Dépression ou lucidité ?

Message par Burbouk »

Bonjour, sachez que votre bouteille à la mer a trouvé destinataire(s). Je me fais la même réflexion vis à vis d'une probable lucidité dont on peut jouir lorsque l'on a le moral dans les chaussettes. Je suis actuellement un mois après mon traitement antidépresseur et après une traversée du désert pavées de multitudes maux physiques, cognitifs et psychiques, je me sens doucement vivre de nouveau.

Comment jauger de ce bien être retrouvé ? Tout d'abord très concrètement mon sommeil, mon appétit, ma libido, mes envies ou mes facultés mentales semblent rentrer dans un ordre que je qualifierais de compatible avec la vie "normale" que vous définissez si bien.
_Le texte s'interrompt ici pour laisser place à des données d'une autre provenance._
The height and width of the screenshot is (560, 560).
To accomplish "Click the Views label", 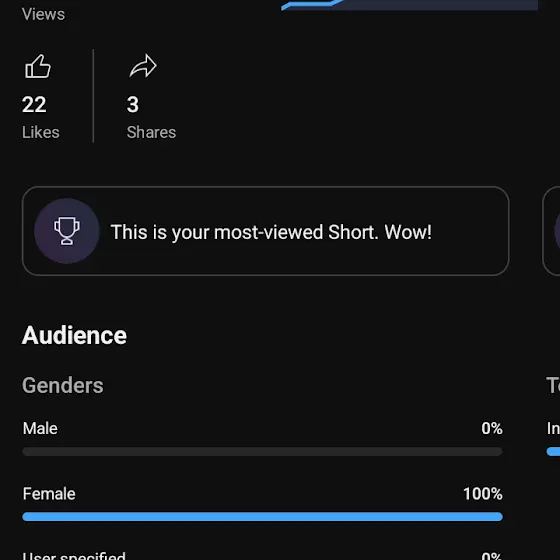I will [43, 15].
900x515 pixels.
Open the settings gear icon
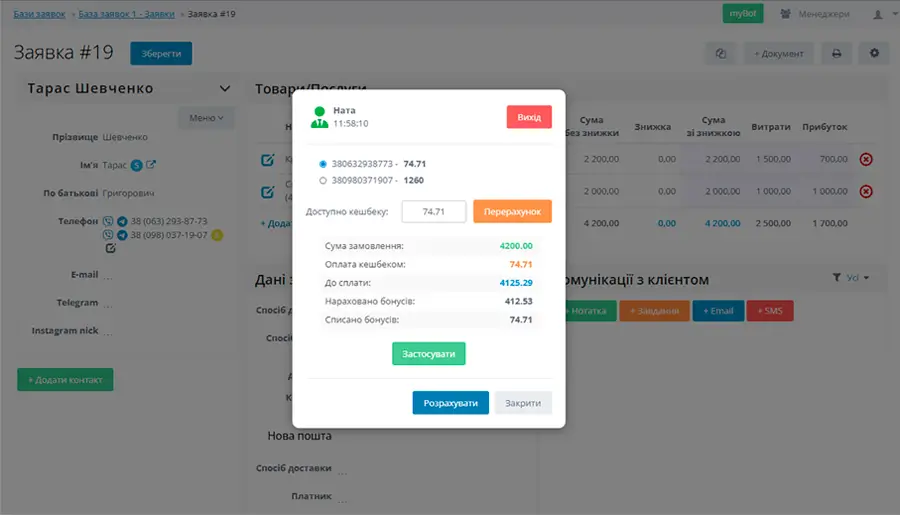click(x=873, y=53)

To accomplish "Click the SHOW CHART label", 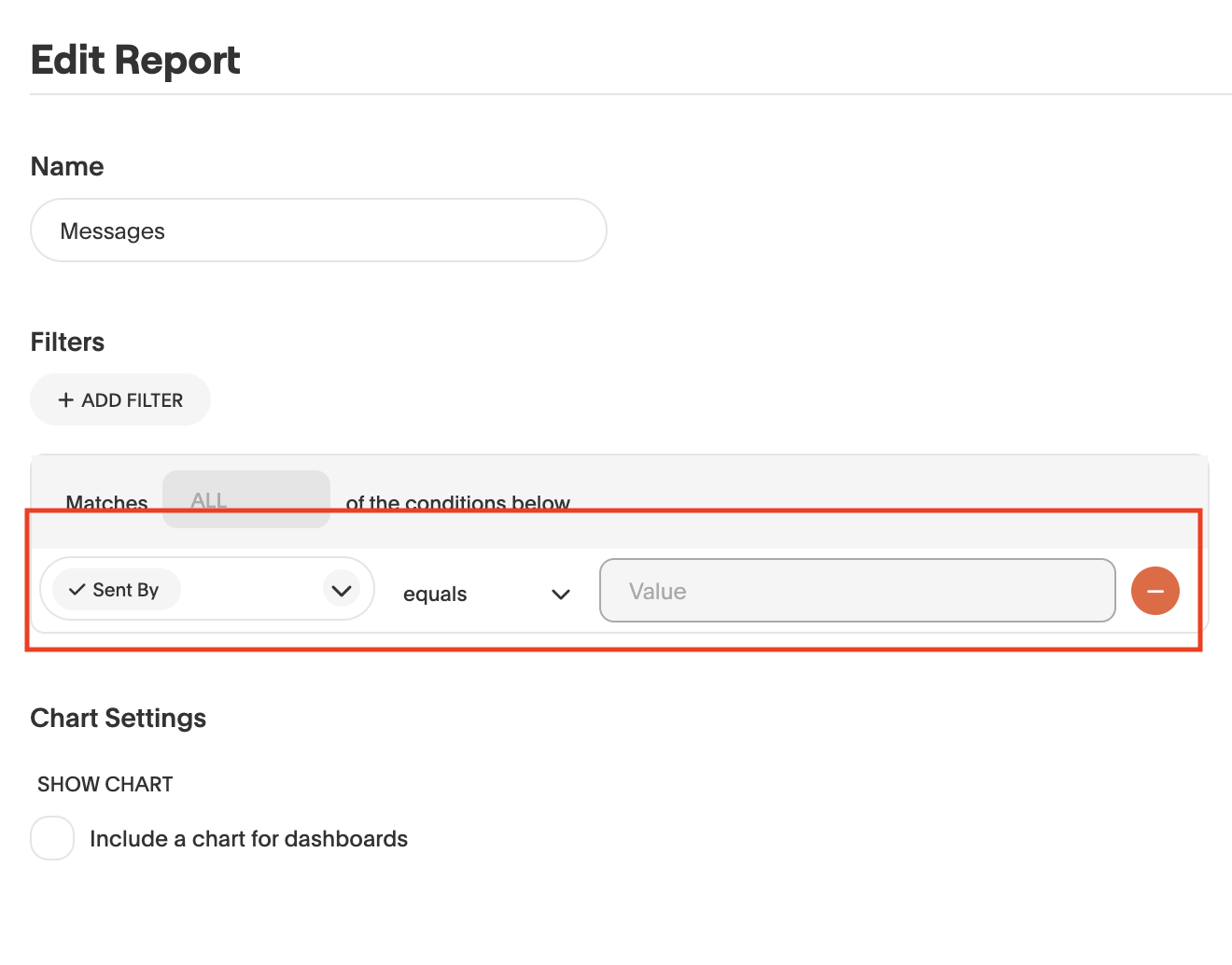I will pos(105,785).
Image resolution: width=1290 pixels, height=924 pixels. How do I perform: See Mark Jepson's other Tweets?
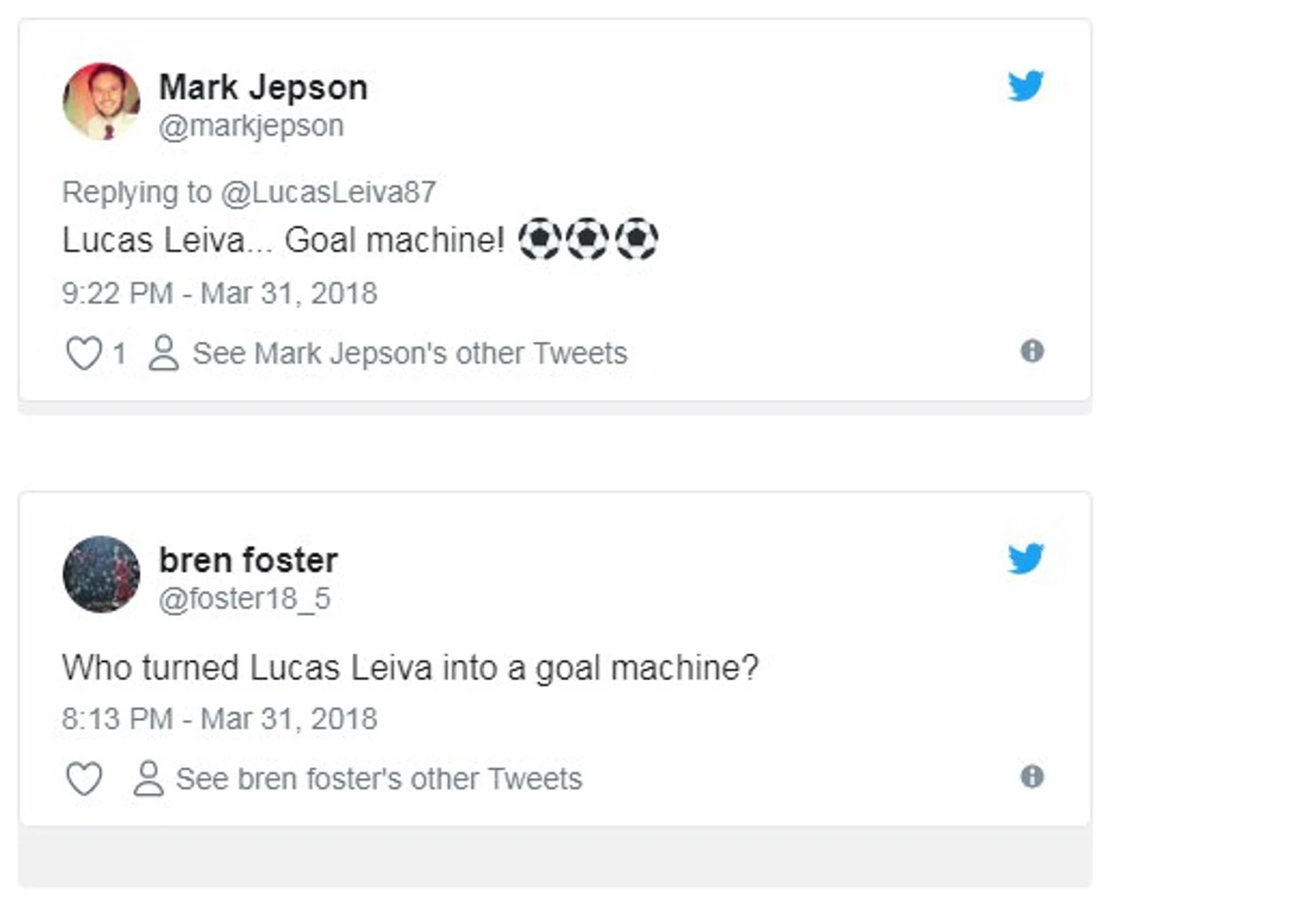[409, 353]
Un peu moins concrètement je dirais que je me sens mieux car j'arrive de nouveau à me dissocier de moi-même c'est à dire que mes pensées ne tournent pas exclusivement sur ma personne, mon ressenti ou mes peurs. J'arrive timidement mieux à extérioriser ma pensée sur les autres et l’extérieur. Je pense que ce dernier aspect est intéressant sur le plan philosophique car si le mal qui nous accable vis à vis de l'absurdité de la vie est réel, rien ne justifie (il me semble) cette obsession auto-centrée car les informations émanant du monde extérieur sont tout aussi légitimes pour comprendre le monde. Cela pourrait prouver qu'il y a un dysfonctionnement avéré issu des pièges tendu par la dépression. En d'autres termes, même si les questions relatives aux souffrances de l'existence sont légitimes, vouloir y répondre avec les facultés d'un individu déprimé semble dérisoire. Je conçois que l'appréhension de cette réflexion est difficile si cela fait longtemps que l'on est plongé dans la "noirceur" du tunnel.
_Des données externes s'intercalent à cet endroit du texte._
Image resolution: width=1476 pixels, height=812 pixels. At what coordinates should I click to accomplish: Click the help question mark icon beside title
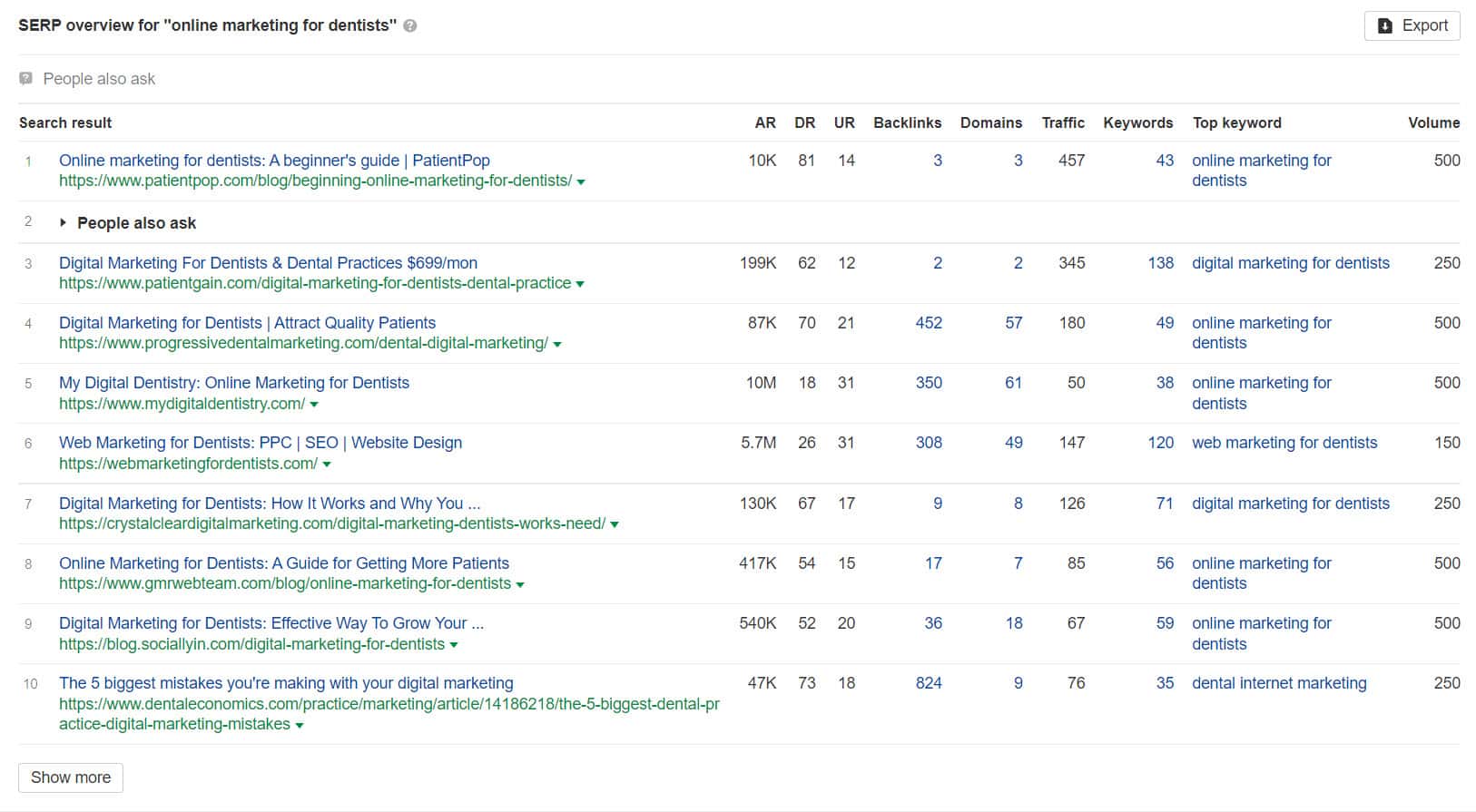(x=410, y=26)
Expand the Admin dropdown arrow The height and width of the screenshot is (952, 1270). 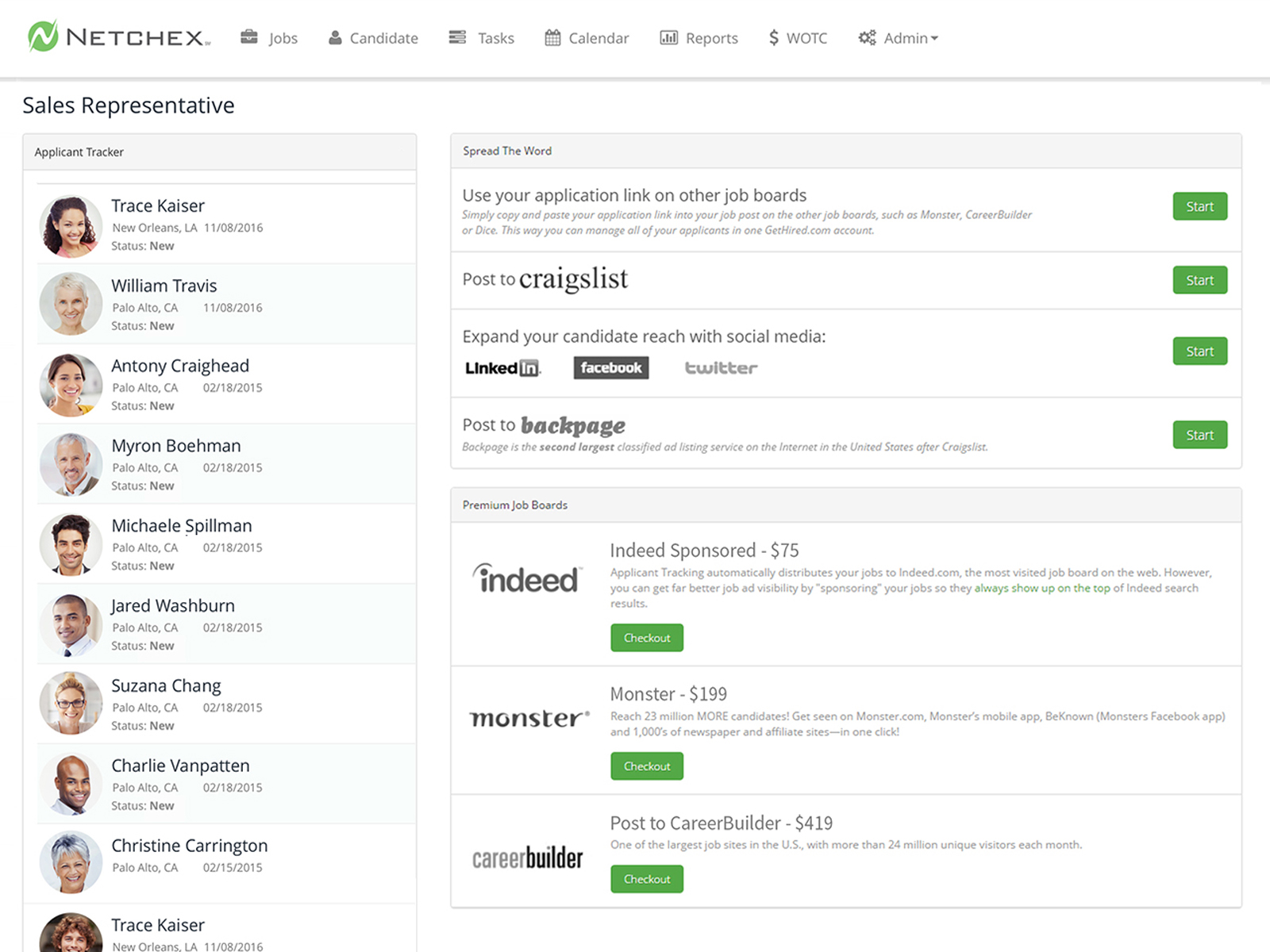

Ma rémission étant encore au stade de balbutiement, je vous confie néanmoins que je souffre d'une certaine stupeur, de choc post-dépression bien réel. Bien que de nombreux symptômes se soient calmés, j'ai toujours une certaine appréhension sourde vis à vis de la réalité qui m'entoure. D'une peur vis à vis d'un vide existentiel qui puisse me frapper sans crier gare. Mais contrairement au début ou je n'avais ni la force physique, moral et cognitive à bouger, maintenant je peux envisager ne serais-ce que quelques dizaines de minute à ne pas penser à ces fatalités et autres absolus.
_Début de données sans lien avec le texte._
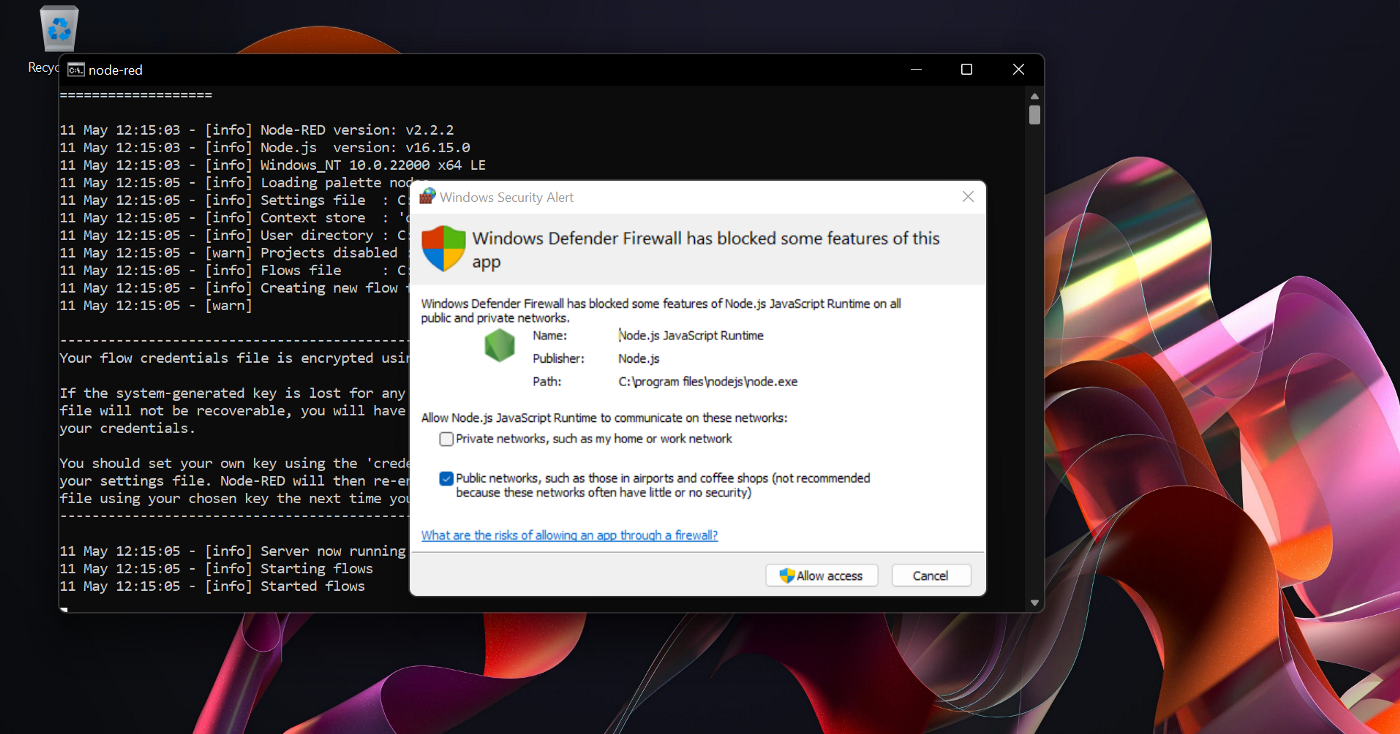Grab the console vertical scrollbar thumb

coord(1035,115)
Monsieur, votre bouteille à la mer tombe à point nommé pour moi et je vous en remercie. Vous avez confirmé certaines de mes appréhensions par vos mots, j'espère que vous avez pu avancé sur certains points ou du moins trouvé la force de mettre une distance vis à vis de ces tambourinements mentaux. J'espère ne pas avoir eu l'air trop condescendant dans mes mots, mon but est comme le votre de pouvoir extérioriser mes pensées en dehors de mon carnet.